Problem statement:
Copy the lines below word for word, leaving out the pictures.

Available data:
╭──

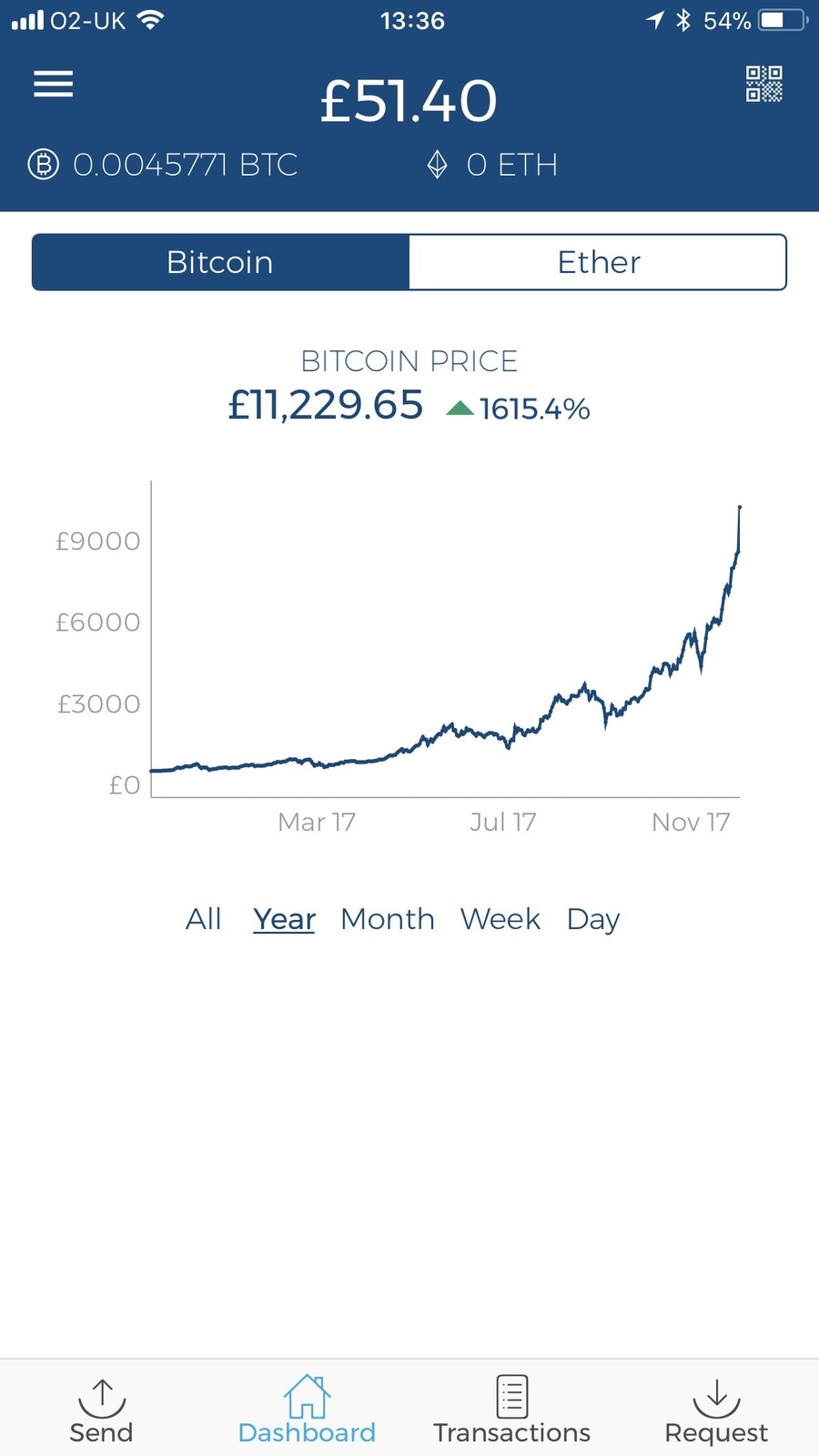Switch to the Bitcoin segment
The height and width of the screenshot is (1456, 819).
pos(220,262)
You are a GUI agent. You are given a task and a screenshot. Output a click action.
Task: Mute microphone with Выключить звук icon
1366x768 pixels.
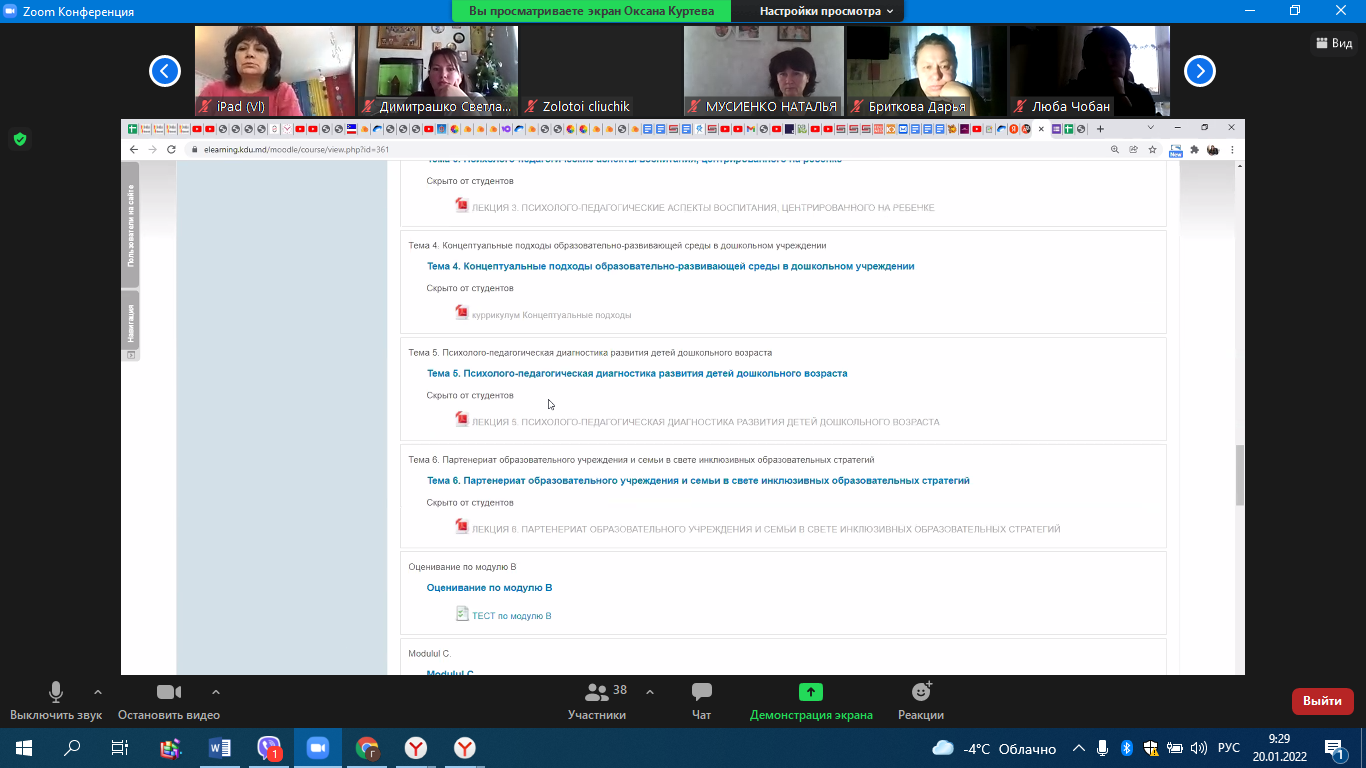tap(56, 693)
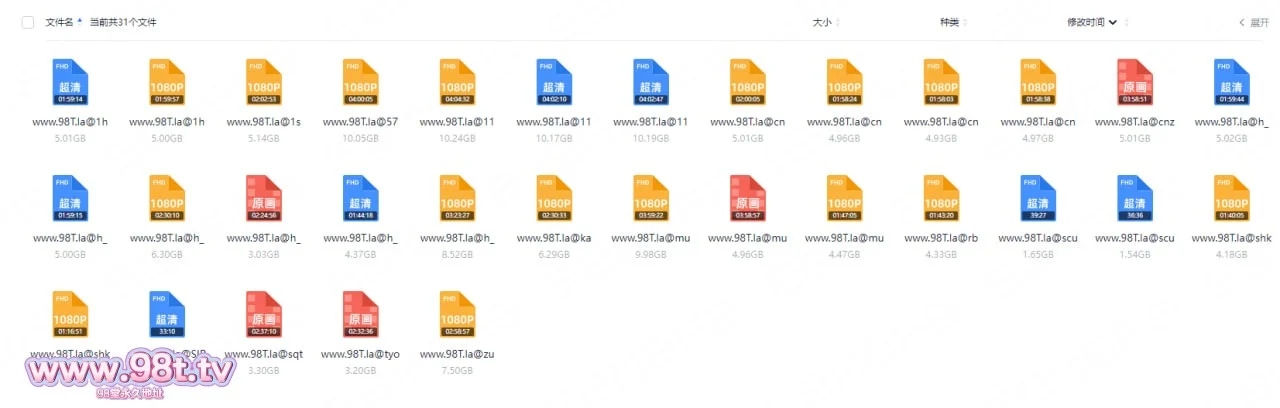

╰──

Task solution:
Switch to the Bitcoin segment
The height and width of the screenshot is (1456, 819).
pos(220,262)
You are a GUI agent. You are given a task and a screenshot. Output a click action.
Task: Mute microphone with Выключить звук icon
1366x768 pixels.
tap(56, 693)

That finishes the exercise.